Amedeo Modigiliani, Le jeune apprenti, 1919 ca.
Amedeo Modigiani, Le jeune apprenti, ca. 1919.
 
La severa condanna d'un giovanetto  [29/10/1920] [1].

CORTE D'ASSISE
La severa condanna d'un giovanetto.
Trent'anni dì reclusione.

I personaggi di questa bieca tragedia senza lacrime interessano più cheo i giurati, gli antropologi, gli scienziati psichiatrici e criminalogici, in quanto che l'ucciso, il vecchio cuoco Stefano Muccinelli, era un inveterato pederasta e l'uccisore, un giovanetto poco più che diciottenne, il Bianchi Venerio da Luco dei Marsi, dai periti dottori Medea e Cerruti fu giudicato: «soggetto temporaneamente pericoloso, appartenente a una categoria di ritardatari nello sviluppo psichico», che, più del carcere punitivo avrebbe bisogno di lunga osservazione e di molte cure mediche.

Il Bianchi, falegname, profugo triestino, solo, sperduto nella grande metropoli tumultuosa, conobbe il vecchio cuoco al bar Vittorio Emanuele. Vi si recò il Muccinelli perché sapeva — ed era noto — che quello era il luogo di ordinario convegno degli «atleti», degli «sportsmens» (sic) [2]?

Certo è che il vecchio degenerato offrì alloggio, e protezione al giovanetto per piegarlo alle sue turpitudini. E il Bianchi divenne schiavo del suo... benefattore, finché una notte, dal 4 al 5 gennaio di quest'anno, il giovanetto che non sapeva trovar la forza né di ribellarsi né di fuggire [3] e che, abrutito dalla consueta lordura e accecato dallo schifo, aveva perduto ogni coscienza, colpì all'impazzata, con un pezzo di legno trovato in terra, il vecchio dormiente, che non si svegliò più!

La vista del sangue valse a ridestar l'omicida e a richiamarlo alla realtà. L'istinto di conservazione, di liberazione gli suggeriva di fuggire, errare, vagabondare, per sfuggire alla vendetta sociale; ma per fuggire occorreva aver quattrini, e il Bianchi per procacciarsene asportò dalla casa del vecchio abiti, indumenti, due orologi.

Fu arrestato il 14 febbraio ed ieri comparve davanti alla Corte, che gli fece il  processo a porte chiuse. Il P. M. chiese la condanna a 30 anni, e benché il difensore avv. Fucigna, si fosso battuto validamente chiedendo l'ammissione dell'omicidio preterintenzionale, i giurati negarono all'imputato anche le attenuanti e ritennero ch'egli aveva ucciso con premeditazione per rubare.

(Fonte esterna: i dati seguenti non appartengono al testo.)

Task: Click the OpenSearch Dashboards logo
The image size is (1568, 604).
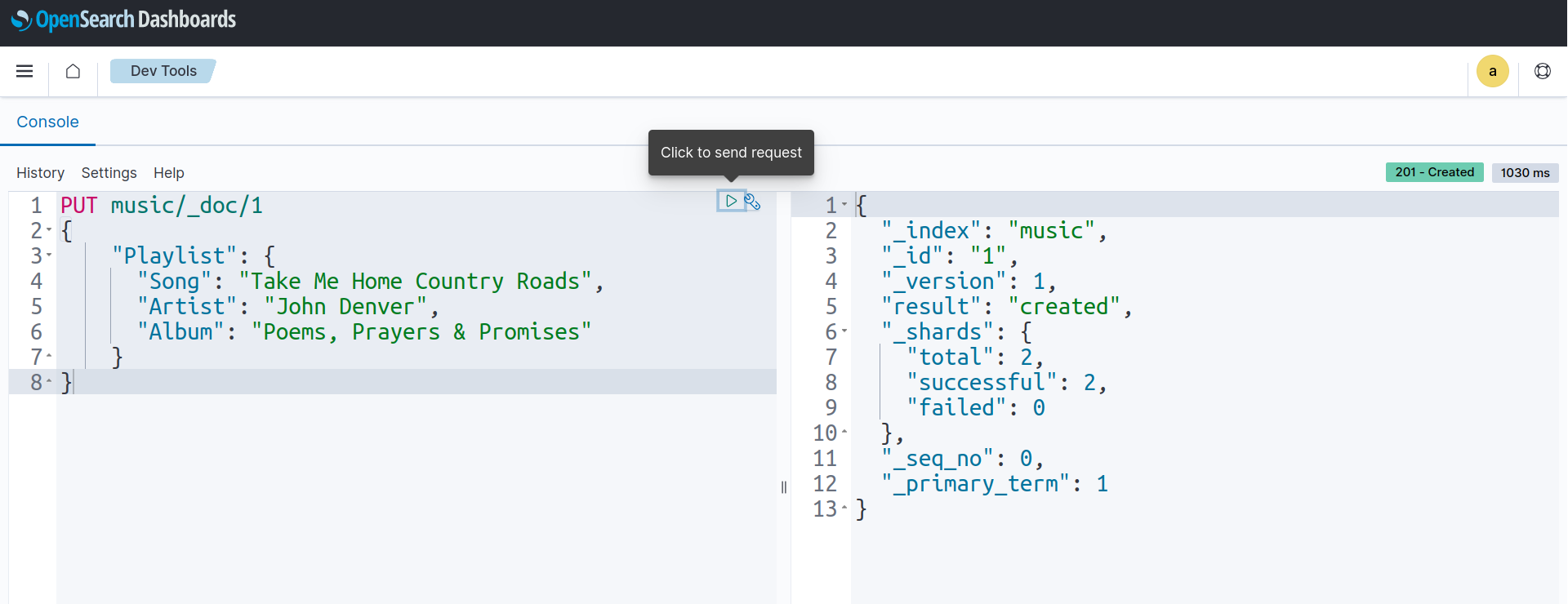Action: 123,20
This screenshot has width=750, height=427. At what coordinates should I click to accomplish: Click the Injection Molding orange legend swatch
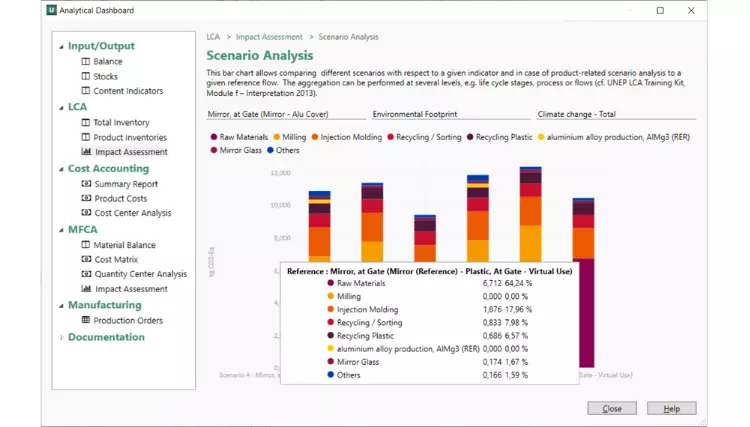(x=315, y=137)
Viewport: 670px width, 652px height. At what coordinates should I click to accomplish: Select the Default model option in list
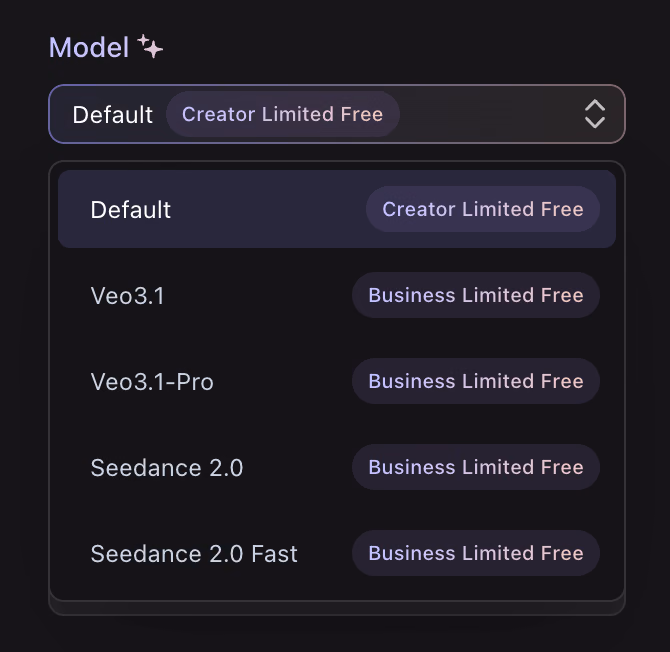coord(337,209)
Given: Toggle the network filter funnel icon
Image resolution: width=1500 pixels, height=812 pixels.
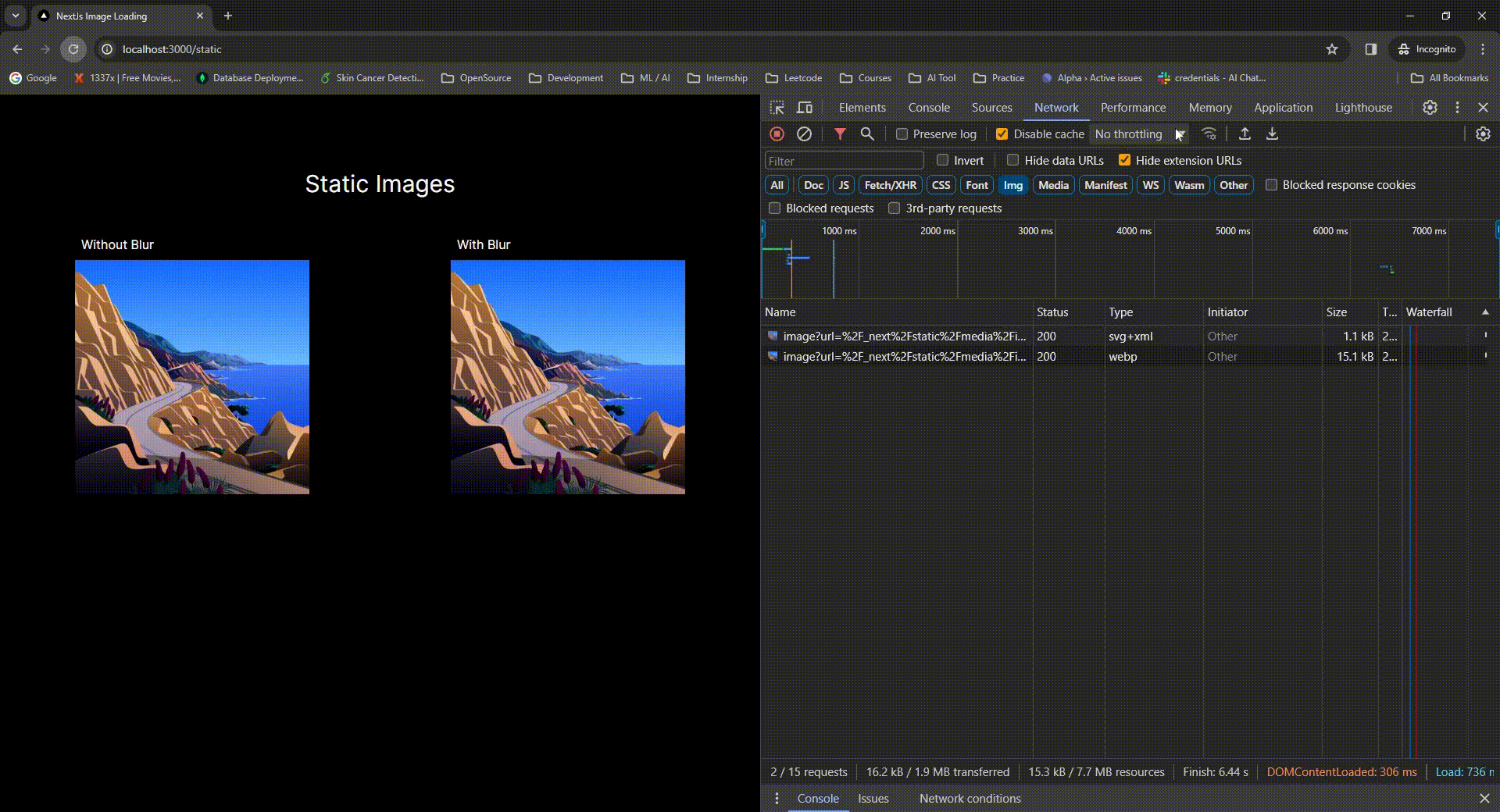Looking at the screenshot, I should (840, 134).
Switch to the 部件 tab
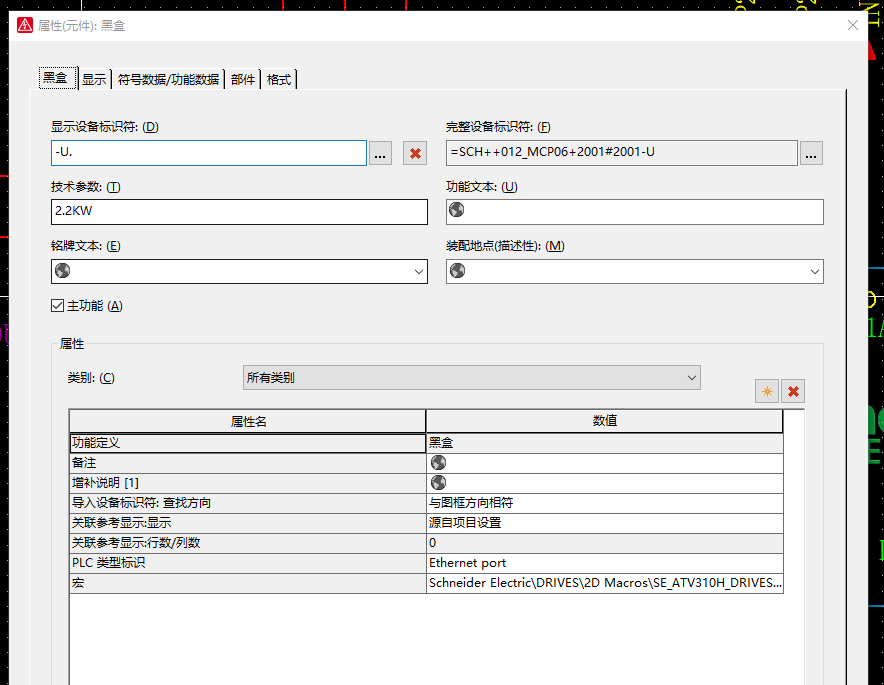 point(243,79)
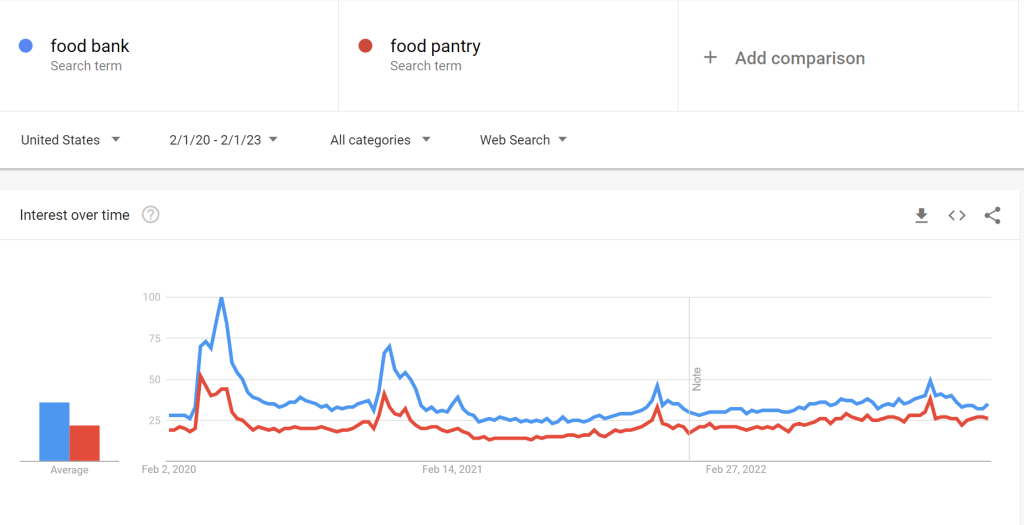Open the embed code icon
The image size is (1024, 525).
click(957, 215)
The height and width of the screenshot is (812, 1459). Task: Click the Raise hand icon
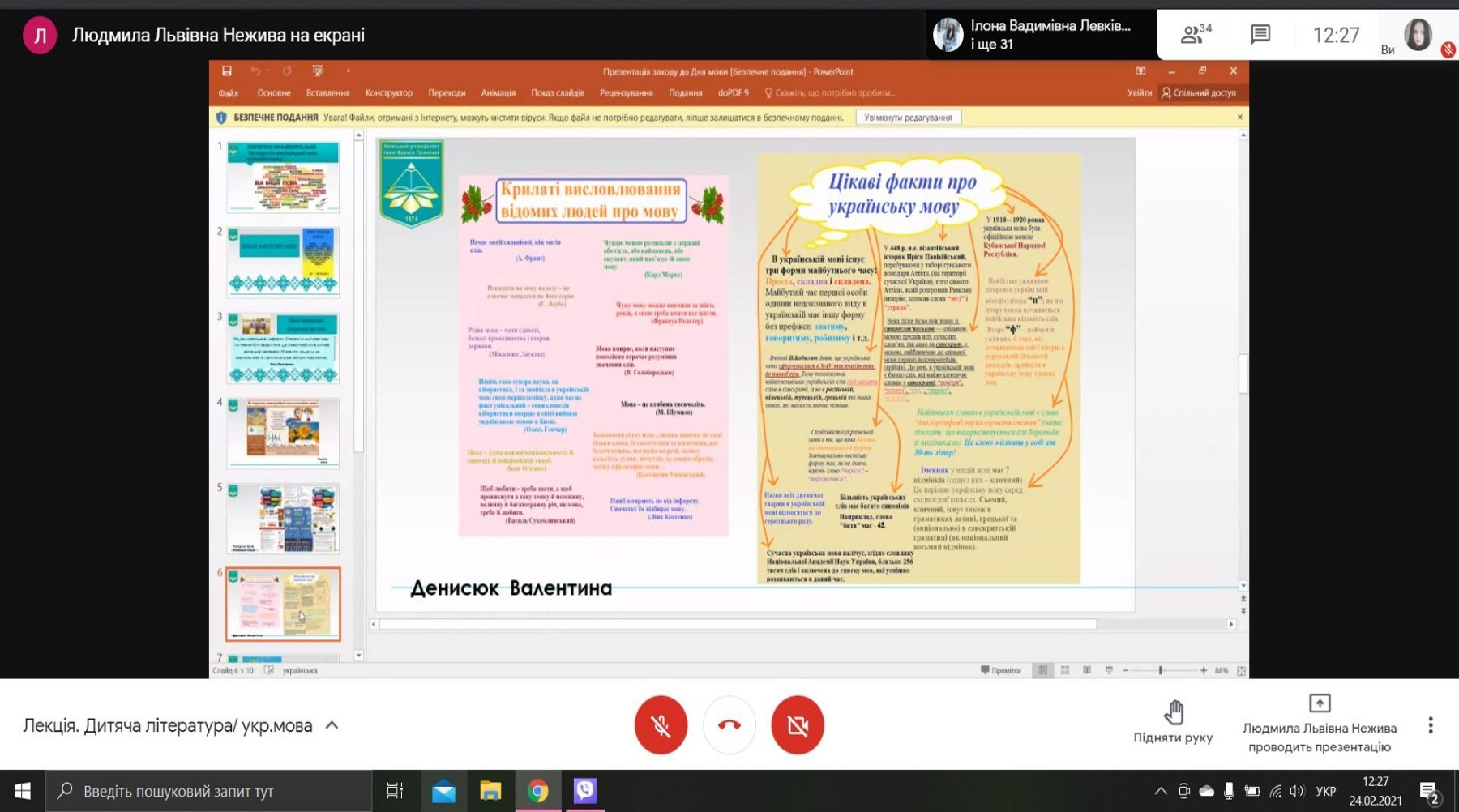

Il Bianchi, due volte condannato per furto, schivò l'ergastolo per la sua minore età [4], e fu condannato in seguito al severo verdetto a trent'anni di reclusione e alle conseguenti interdizioni.
 
L'autore ringrazia fin d'ora chi vorrà aiutarlo a trovare immagini e ulteriori dati su persone, luoghi e fatti descritti in questa pagina, e chi gli segnalerà eventuali errori in essa contenuti.
Note 

[1] Ho trascritto il testo da:  Anonimo, La severa condanna d'un giovanetto. Trent'anni di reclusione, "Avanti!", 29 ottobre 1920, p. 3. L'episodio qui narrato è avvenuto a Milano.

[2] L'autore dfel pezzo vuole ad ogni costo evitare di presentare l'assassino come un giovane che per vivere si prostituiva, in modo da addossare l'intera colpa dell'accaduto alla vittima. Ma questo bar ha l'aria del tipico locale che sdoppia il proprio ruolo con quello di luogo d'incontri fra giovani muiscolosi e i loro clienti...

[3] L'assassino viene gabellato per una specie di fragile uccellino ipnotizzato nelle spire del depravato serpente. Come rivela anche la anche la scelta dell'asettico verbo "asportare" per nominare lo svaligiamento della casa della vittima, e questo nonostante il ragazzo avesse a carico già due condanne per furto! 

[4] La maggiore età era allora 21 anni.